Casos de doenças transmitidas pelo Aedes Aegypti em Sergipe aumentaram mais de 160%, alerta SES

Neste ano, duas mortes por dengue foram registradas e cinco municípios estão com alto índice de infestação.

Redação do Portal A8SE

Sergipe registrou um aumento de 67% nos casos de Chikungunya, 62,2% de Zika e 35,4% de Dengue. Os dados foram divulgados pela Secretaria de Estado da Saúde divulgadas nesta sexta-feira (22).

Leia Também

O levantamento foi feito entre 2 de janeiro e 2 de abril, em comparação ao mesmo período no ano passado. As doenças são transmitidas pelo mosquito Aedes Aegypti.

Casos e óbitos

Neste ano, houve a confirmação de 84 casos de Dengue, 451 de Chikungunya e 13 de Zika. Em relação aos óbitos, ocorreram duas mortes decorrentes da contaminação pela dengue no estado, sendo uma em Canindé de São Francisco e outra em Nossa Senhora do Socorro.

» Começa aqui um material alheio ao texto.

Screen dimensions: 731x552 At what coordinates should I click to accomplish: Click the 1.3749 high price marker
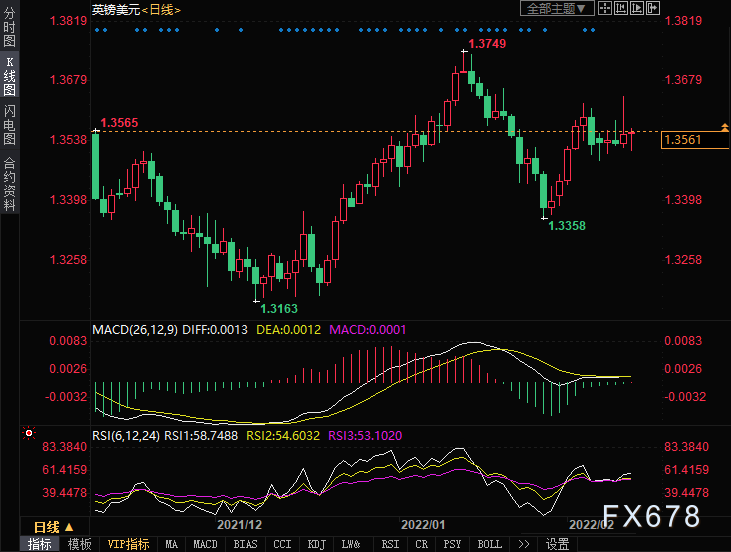[x=486, y=44]
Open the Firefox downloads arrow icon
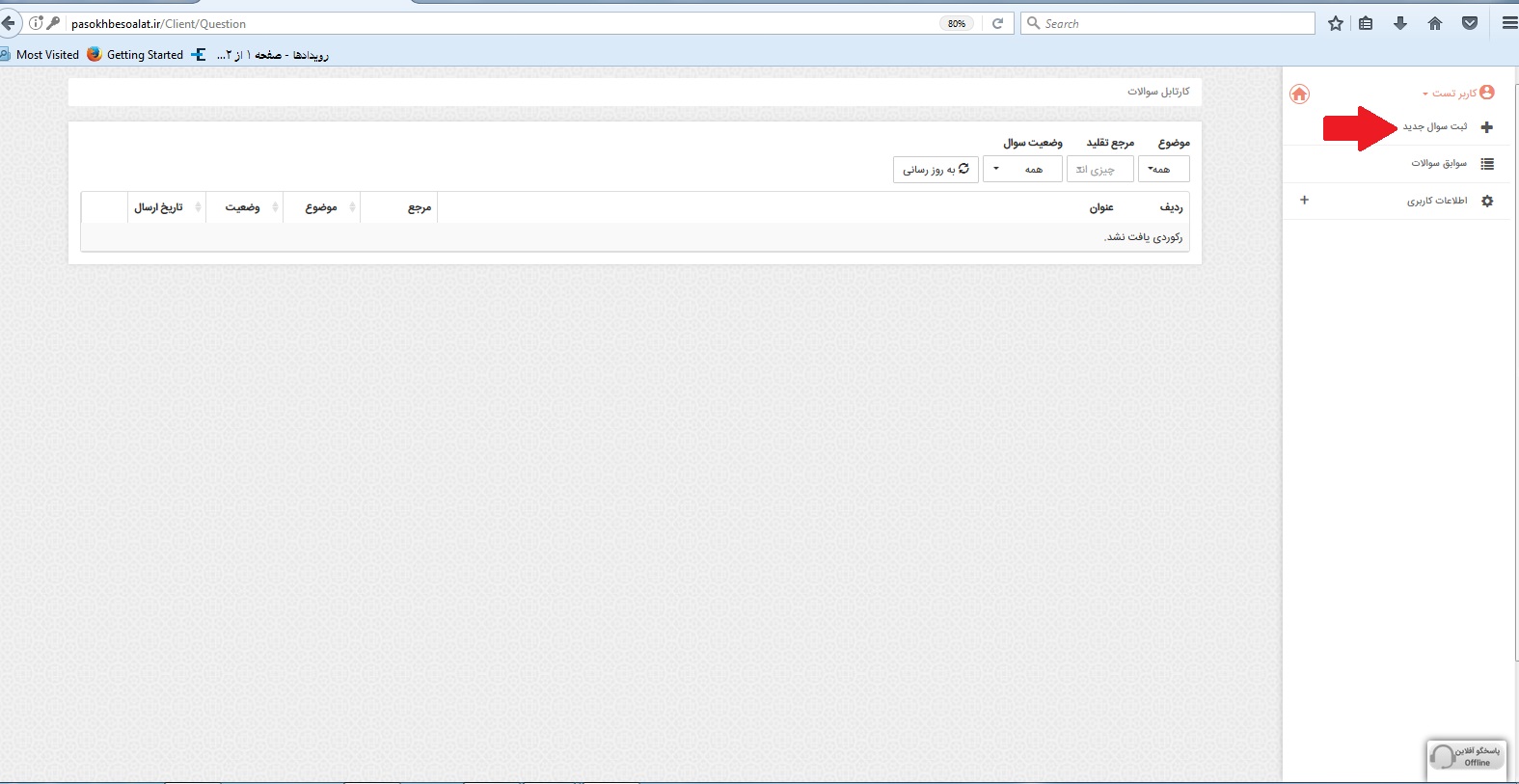Viewport: 1519px width, 784px height. (1399, 23)
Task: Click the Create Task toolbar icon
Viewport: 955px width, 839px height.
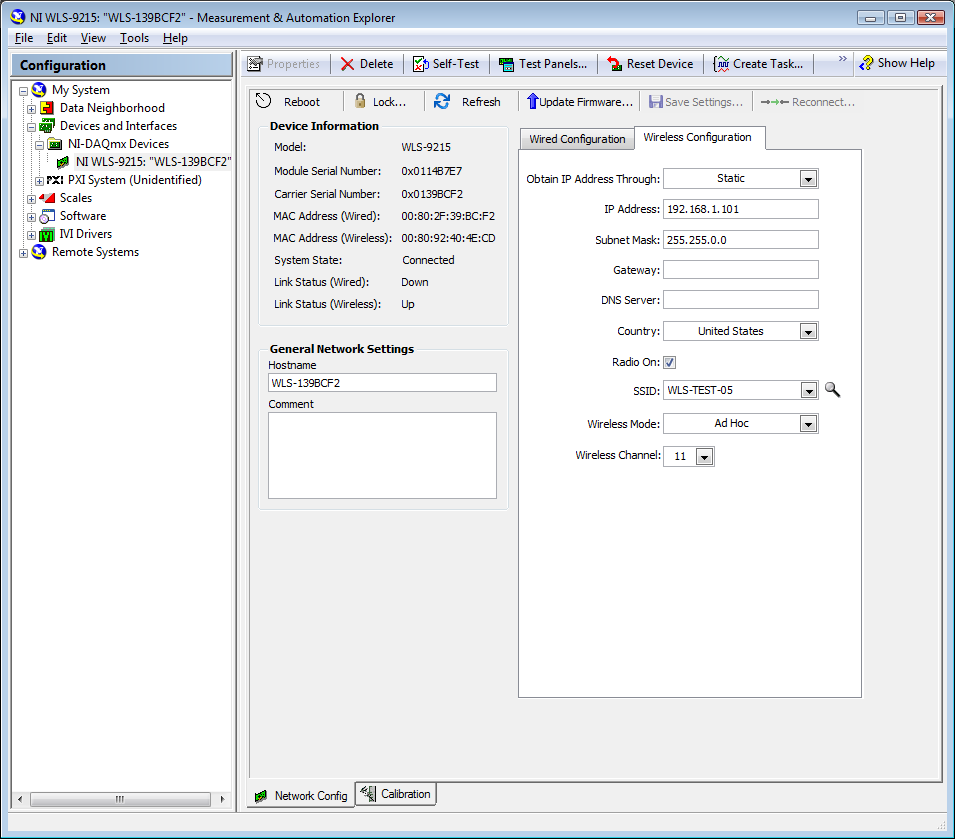Action: [721, 64]
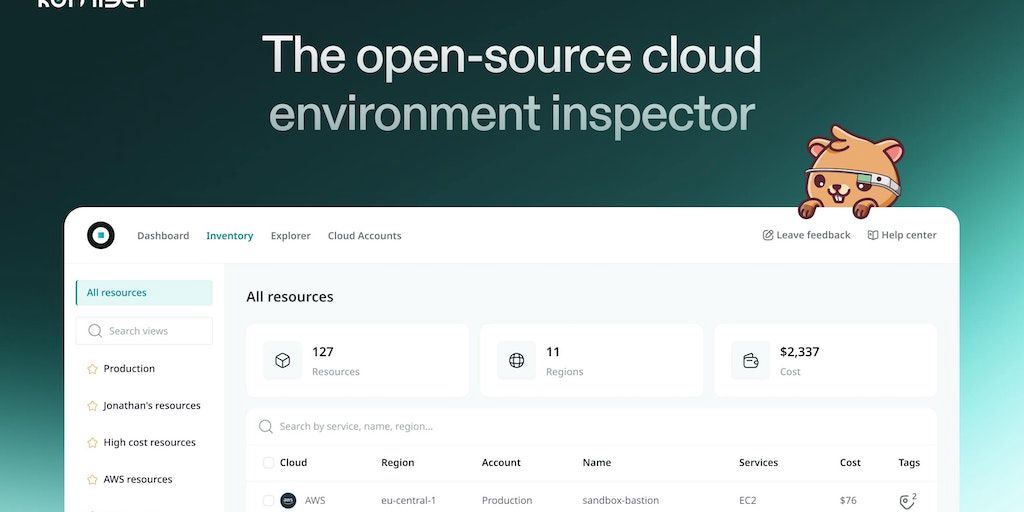Click the Search views input field

click(150, 331)

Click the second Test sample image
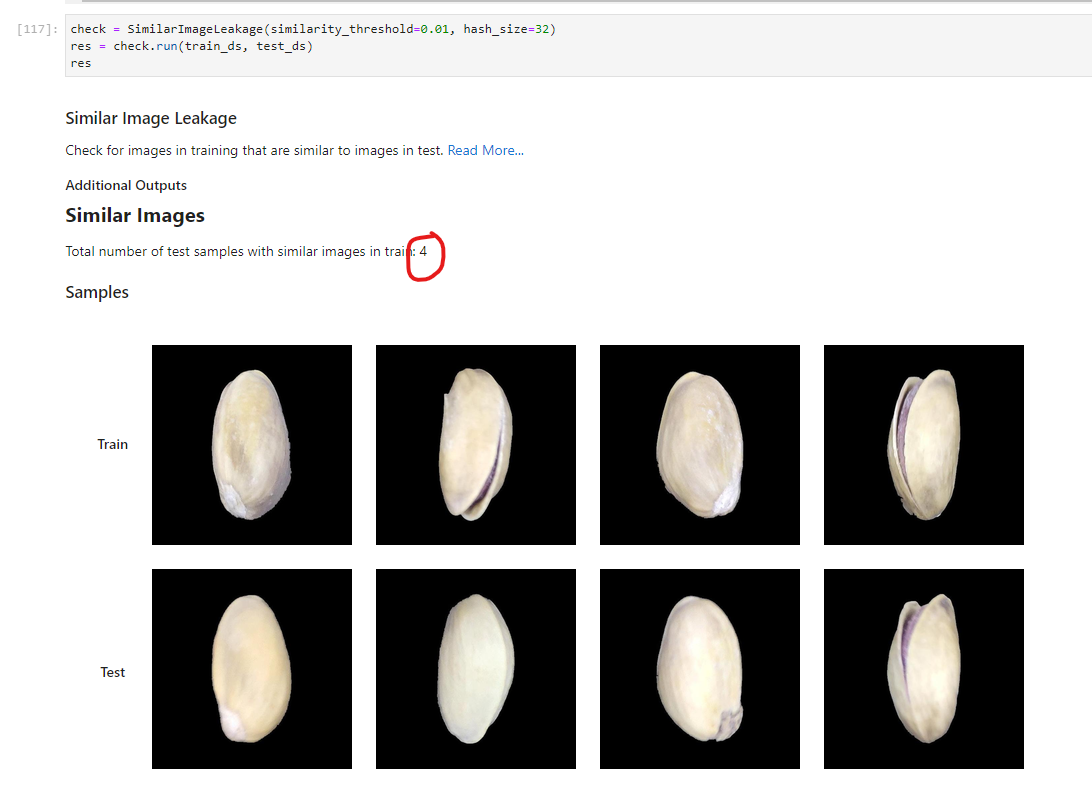coord(475,668)
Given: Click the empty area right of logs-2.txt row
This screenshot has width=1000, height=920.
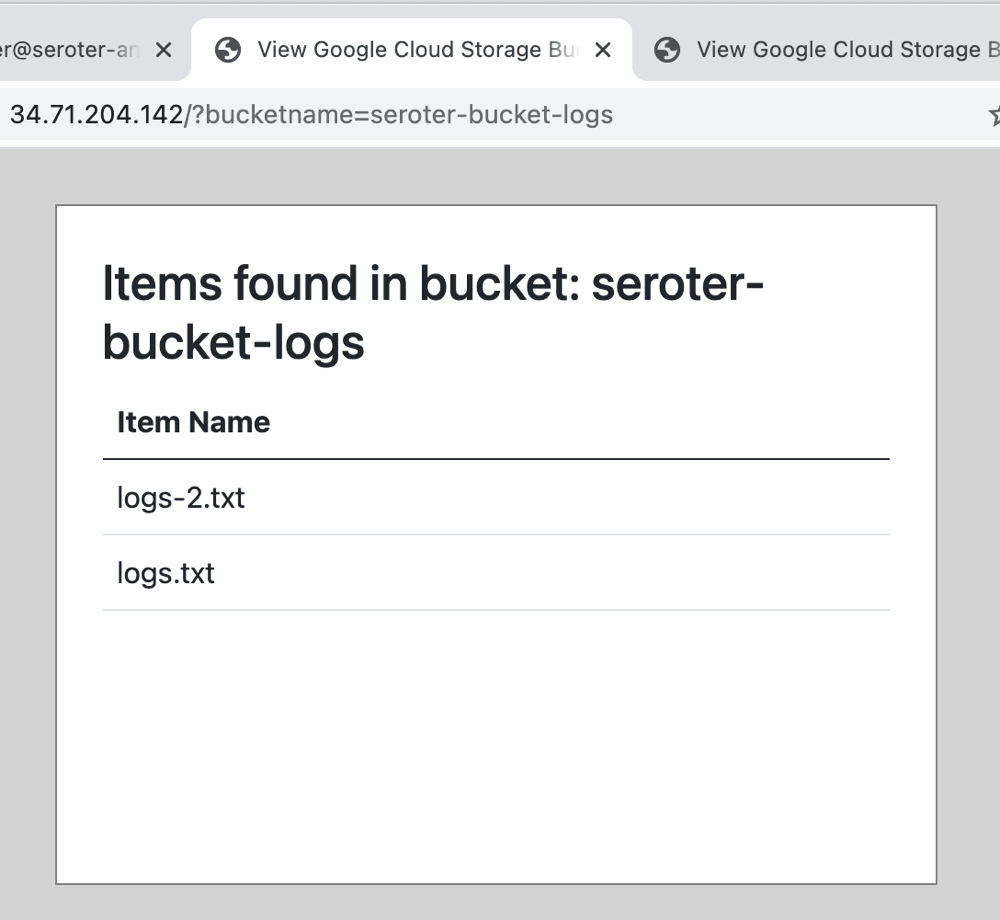Looking at the screenshot, I should (600, 497).
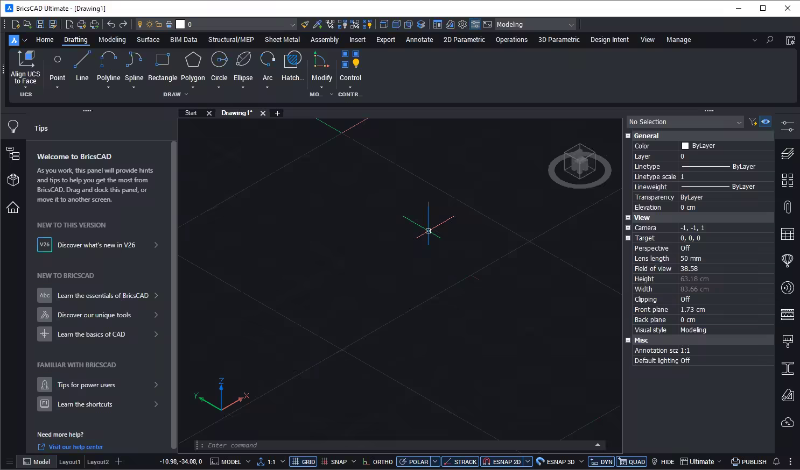Screen dimensions: 800x470
Task: Open the Annotate ribbon tab
Action: (419, 40)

Já no ano passado, houve 62 casos de Dengue, 270 de Chikungunya e 8 de Zika, além de um óbito confirmado em Nossa Senhora das Dores.

Segundo o levantamento estadual, Aracaju registrou o maior número de casos de Dengue e Chikungunya; e Capela foi de Zika.

Infestação

Em janeiro, os levantamentos rápidos de Índice para Aedes Aegypti (LIRAa/LIA) mostraram que 32% dos municípios tiveram índice considerado satisfatório, 57,3% apresentaram média satisfação e 8% índice de alta infestação. Os outros 2,7% dos municípios ficaram sem realizar o primeiro LIRAa do ano.

Já no segundo LIRAa, realizado em março, houve uma piora. 26,6% tiveram índices satisfatórios, 65,3% com índices classificados em médio risco e 6,7% estavam em alto risco. Outros 1,3% dos municípios não realizaram o LIRAa.

As cidades que apresentam alto índice de infestação foram: Itabaianinha, Malhador, Maruim, Nossa Senhora da Glória e Simão Dias.

”O cidadão precisa estar atento para prevenir uma possível proliferação do Aedes Aegypti, já os gestores e profissionais da saúde de cada município, devem estar atentos em relação ao aumento de casos. É de extrema importância que façam a notificação imediata e tomem as medidas de controle com urgência, tais como bloqueio local e carros fumacê nas cidades com maior índice de infestação”, disse o diretor de Vigilância em Saúde da SES, Marco Aurélio Góes.